Le scandale des allocations familiales, du pain béni pour le VVD
D’abord, les prochaines élections néerlandaises se présentent comme favorables pour Mark Rutte, en dépit, ou à cause, du scandale des allocations. En effet, le parti populaire pour la liberté et la démocratie (VVD), classé au centre-droit, est largement en tête dans les intentions de vote, depuis le début de la crise sanitaire, avec 27% de soutien. Raboter les versements de prestations sociales n’est pas rédhibitoire si l’on est soutenu par un électorat de droite généralement assez peu enclin aux mesures dispendieuses.

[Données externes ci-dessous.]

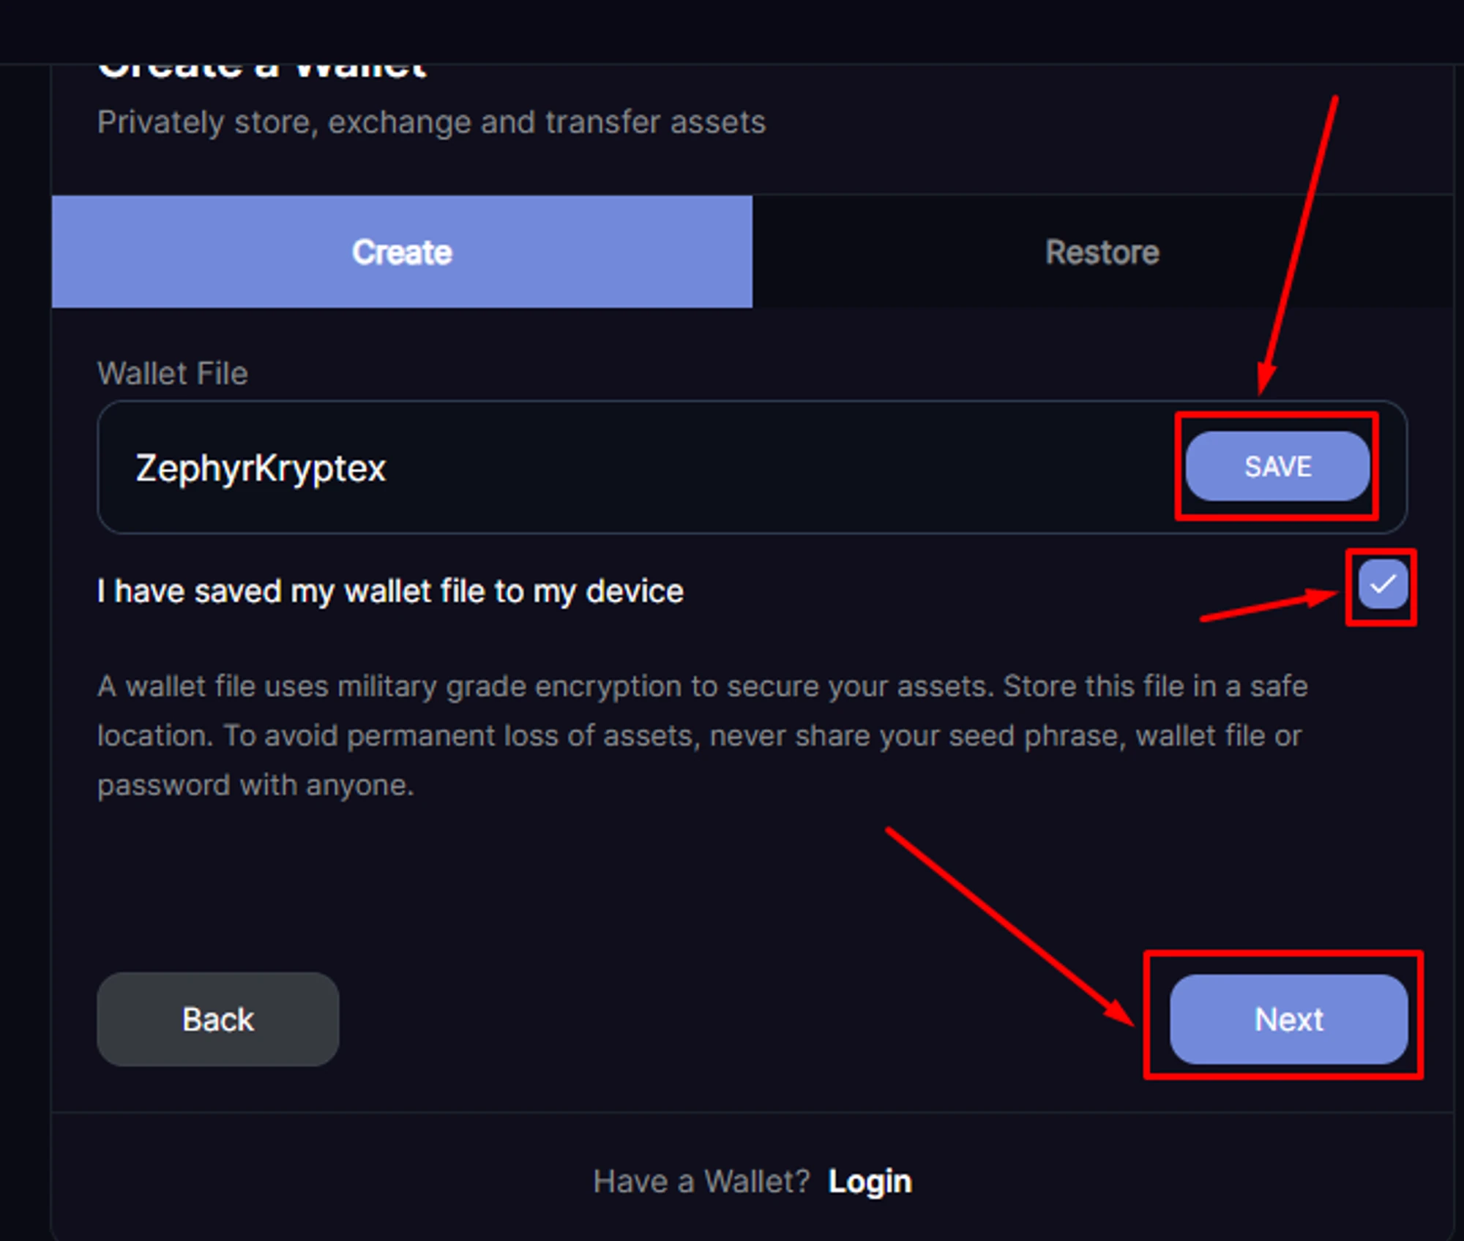Return with the Back button
This screenshot has height=1241, width=1464.
[217, 1019]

Pour un homme de gauche, il en va tout autrement. Le leader du Parti travailliste ( PvdA), Lodewijk Asscher, l’a appris à ses dépens. Ministre des affaires sociales dans la coalition au pouvoir entre 2013 et 2016, il est directement impliqué et a dû abandonner la tête du Parti travailliste. D’ailleurs, ce parti de gauche, principal parti d’opposition à Mark Rutte est relativement bas dans les sondages et devrait décrocher 7 à 10% des suffrages le 17 mars. On l’aura compris, le discrédit de l’opposition ouvre un pont d’or au VVD. D’autant plus que le populiste Geert Wilders est affaibli par la pandémie et peine à dépasser les 17%.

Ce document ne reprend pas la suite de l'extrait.